In short, Debian's apt covers the OS base and "mature apps",
while Flatpak covers "fast-moving apps" — split the role this way.
What Flatpak Is
Flatpak is a combined distribution format + sandbox + auto-update for Linux desktop apps. Properties:
- Distro-independent: the same package runs on Debian / Ubuntu / Fedora / Arch. Build once, ship everywhere.
- Bundled dependencies: each app ships its required libraries as a Runtime, so it doesn't conflict with the apt-managed system.
- Sandboxed: by default an app cannot freely read or write your
whole home directory or system. You can scope access to
Documents/only,Downloads/only, etc. - Auto-updates: when Flathub publishes a new version, a single
flatpak updatebrings everything current. - Visible permissions:
flatpak info --show-permissions <app>shows exactly what the app can access.
The trade-off: slightly more disk (runtime sharing reduces but doesn't eliminate duplication), and a touch slower to launch than apt-installed apps. On a laptop with under 10 GB free, watch your Runtime sizes before installing everything via Flatpak.
Setup (3 Minutes)
# On Debian 13
sudo apt install flatpak
# To integrate with GNOME Software
sudo apt install gnome-software-plugin-flatpak
# Add Flathub (the largest Flatpak distribution)
flatpak remote-add --if-not-exists flathub https://flathub.org/repo/flathub.flatpakrepo
# Log out and back in so PATH and .desktop entries pick up
After this, flatpak install flathub <app-id> covers nearly every
desktop app you would want.
Basic Commands
# Search
flatpak search slack
# Install (recommended: name the remote)
flatpak install flathub com.slack.Slack
# Run (typically from the menu; the CLI works too)

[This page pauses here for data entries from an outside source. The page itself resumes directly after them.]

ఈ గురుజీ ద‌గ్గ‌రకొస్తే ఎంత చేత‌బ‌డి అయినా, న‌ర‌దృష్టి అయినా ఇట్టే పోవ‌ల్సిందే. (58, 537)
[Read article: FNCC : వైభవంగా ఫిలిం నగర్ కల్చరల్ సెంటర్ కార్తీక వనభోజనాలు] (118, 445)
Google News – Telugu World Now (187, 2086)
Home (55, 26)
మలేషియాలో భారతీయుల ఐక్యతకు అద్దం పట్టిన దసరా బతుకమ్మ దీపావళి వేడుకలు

flatpak run com.slack.Slack
# List installed
flatpak list
# Update everything
flatpak update
# Uninstall
flatpak uninstall com.slack.Slack
# Clean up unused runtimes
flatpak uninstall --unused
Tightening Permissions (Flatseal)
To get the most out of the sandbox, install Flatseal, a GUI for managing per-app permissions:
flatpak install flathub com.github.tchx84.Flatseal
This lets you fine-tune "can this app see my whole home directory?",
"unrestricted network?", "microphone?" per app. Slack does not need
to read your Documents/ — and you can enforce that retroactively.
This kind of transparency is something Windows and macOS do not provide out of the box: a Linux-specific property worth using.
apt vs Flatpak: How to Choose
This book's recommendation:
| Category | Recommended | Reason |
|---|---|---|
| Firefox | apt (firefox-esr) / Flatpak also works |
Debian Security Team backports ESR promptly; native integration is smooth |
| Chromium / Chrome / Brave / Vivaldi | Flatpak | apt lags; Chrome's deb is a pain to keep current; sandbox is a bonus |
| Desktop environment / fonts / IME | apt | OS base; no benefit from Flatpak |
| OnlyOffice | Flatpak | The book's office pick. Stronger visual compatibility with MS Office |
| LibreOffice | apt (libreoffice libreoffice-l10n-ja) |
Backup slot. For legacy formats and LibreOffice-specific files |
| Slack / Zoom / Discord / Spotify | Flatpak | Faster updates + sandboxing |
| Bitwarden / Signal / Element | Flatpak | Same; encryption apps benefit from being current |
| OBS / Krita / Inkscape / GIMP (latest) | Flatpak | apt versions lag |
| Dev tools (Python / git / Docker) | apt | Sandboxing is in the way |
| Editors / IDEs (Zed / Neovim / PyCharm) | Flatpak (Neovim is apt) | See Chapter 13. This book does not recommend VS Code |
Skip Snap
Ubuntu has Snap, a similar mechanism. On Debian, Flatpak is the de facto choice and Snap is rarely needed. This book sticks to Flatpak; you only need to learn one.
Ask Claude ⓪: Sorting apt vs Flatpak
Here is the list of apps I want on Debian: (list)
For each, recommend whether to install via apt or Flatpak, with reasoning, in a table. For Flatpak entries, suggest which permissions (filesystem, network, camera, …) to restrict.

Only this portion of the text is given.